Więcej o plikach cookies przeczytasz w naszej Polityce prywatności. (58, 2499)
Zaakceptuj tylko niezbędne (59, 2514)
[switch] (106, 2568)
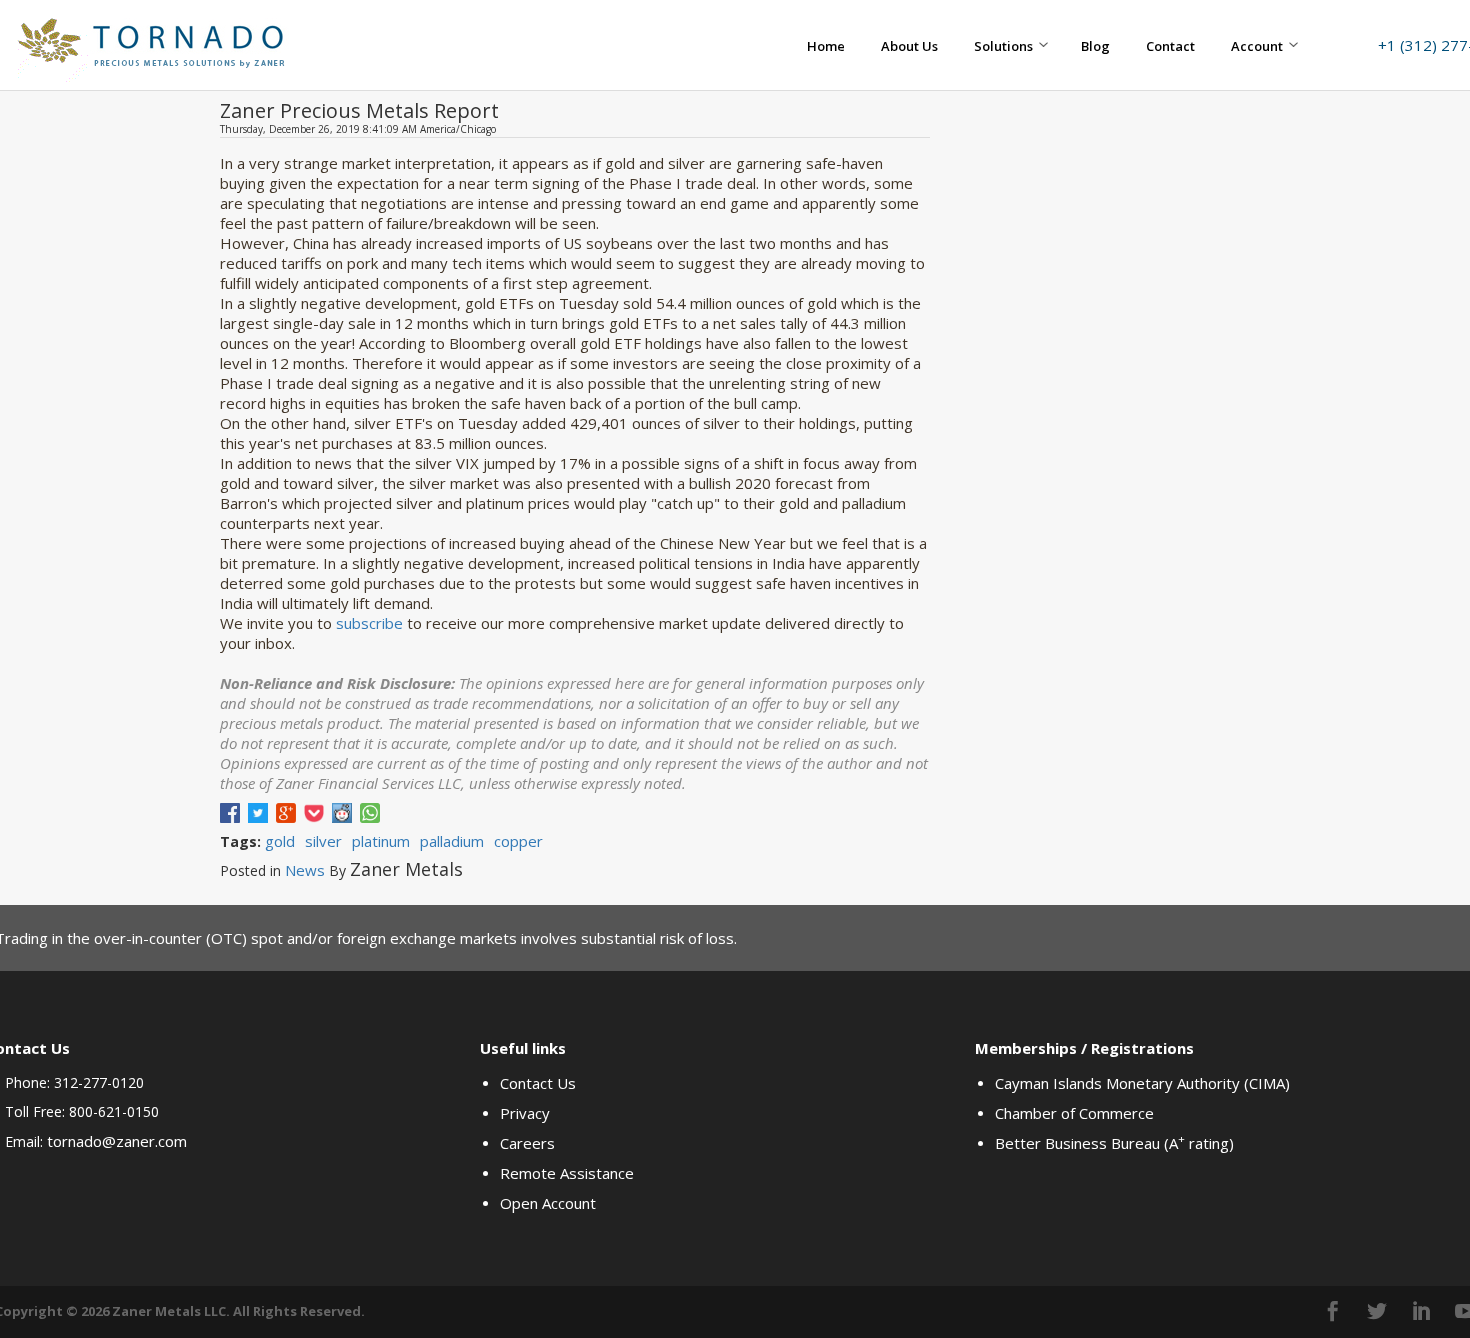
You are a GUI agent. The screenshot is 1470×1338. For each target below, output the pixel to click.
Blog (1095, 46)
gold (280, 841)
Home (826, 46)
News (305, 870)
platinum (381, 841)
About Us (909, 46)
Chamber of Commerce (1074, 1113)
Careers (527, 1143)
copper (518, 841)
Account (1257, 46)
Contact (1170, 46)
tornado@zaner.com (117, 1141)
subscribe (369, 623)
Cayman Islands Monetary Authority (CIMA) (1142, 1083)
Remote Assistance (567, 1173)
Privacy (525, 1113)
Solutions (1003, 46)
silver (323, 841)
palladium (452, 841)
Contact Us (538, 1083)
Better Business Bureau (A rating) (1114, 1143)
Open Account (548, 1203)
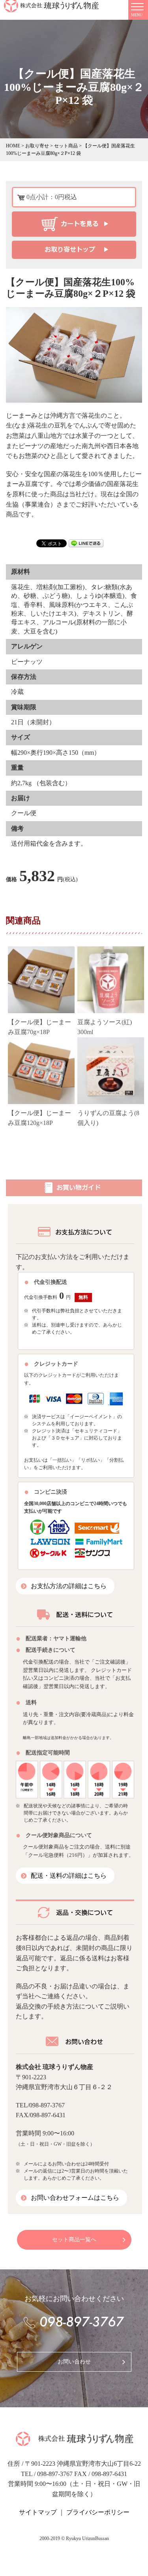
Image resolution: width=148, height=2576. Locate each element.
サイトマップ (38, 2512)
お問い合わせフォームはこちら (75, 2197)
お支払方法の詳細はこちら (69, 1586)
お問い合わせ (74, 2362)
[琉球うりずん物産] (74, 2441)
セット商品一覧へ (74, 2239)
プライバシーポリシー (97, 2512)
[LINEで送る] (86, 542)
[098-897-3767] (74, 2322)
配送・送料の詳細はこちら (69, 1875)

## TASK OBJECTIVE:
Search the entries above for "each". Show every line that has it.

## RESPONSE TO THE EXERCISE:
You are a GUI agent. The screenshot is 1470×1338. For each target below, output the pixel to click.
Image resolution: width=148, height=2576. Locate each element.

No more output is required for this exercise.